In April, 1792, Vancouver arrived on the coast of New Albion. On approaching Nootka Sound, he fell in with a ship commanded by captain Grey, the same person who was said to have passed through the Straits of Fuca to an extensive sea in 1789; but the American captain disavowed the reports of his navigation which had reached Europe. He penetrated, he said, only fifty miles to the east-south-east, where the strait was still five leagues wide; and the natives told him that it afterwards turned to the northward. Vancouver soon after entered the inlet, and anchored on the first night further within it than captain Grey or any other European had as yet penetrated. In his voyage thus far, he had examined 215 leagues of coast so closely, that he had seen throughout the surf breaking on the shore.

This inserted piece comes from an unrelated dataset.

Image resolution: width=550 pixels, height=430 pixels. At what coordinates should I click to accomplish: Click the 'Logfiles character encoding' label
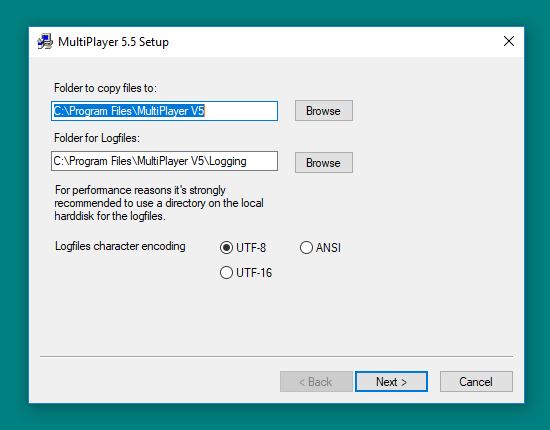120,246
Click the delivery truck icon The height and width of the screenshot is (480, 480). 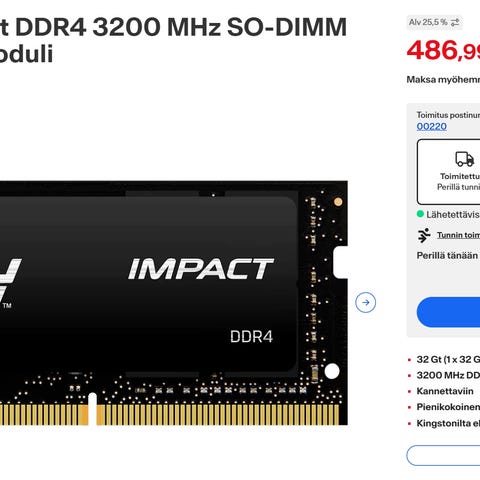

On ascending an island in the middle of the inlet, he was enchanted with the prospect that met his eye. In every direction, noble trees were distributed as if in a park; and rose-trees in full bloom predominated amongst the brushwood. The country around appeared fertile, opening in some places into large meadows, while in others, especially on the main land, it was a wilderness of lofty trees, among which the oak was most conspicuous. A deer was bought from the natives for a small piece of copper, about a foot square, for they prize this metal above iron. They expressed much horror and disgust at the sight of a venison pasty, and some pains were requisite to convince them that it was not made of human flesh. The promptitude of their suspicion, and the strength of their feelings in this instance, prove that cannibalism, though not practised by themselves, was known by them to exist among some neighbouring tribes. In proceeding to the northward through this inlet, every branch of

which he explored, Vancouver met with two small Spanish ships, employed like himself in making a minute survey of the coast. The two commanders immediately united their labours, and even their names, in this part of the survey. The island which forms the western boundary of the inlet, and on which Nootka is situated, is named Vancouver and Quadra Island. The English navigator, however, imposed on the whole archipelago the collective name of New Georgia; and to the wide inlet, which ramifies into a number of inferior harbours, he gave the name of the Gulf of Georgia.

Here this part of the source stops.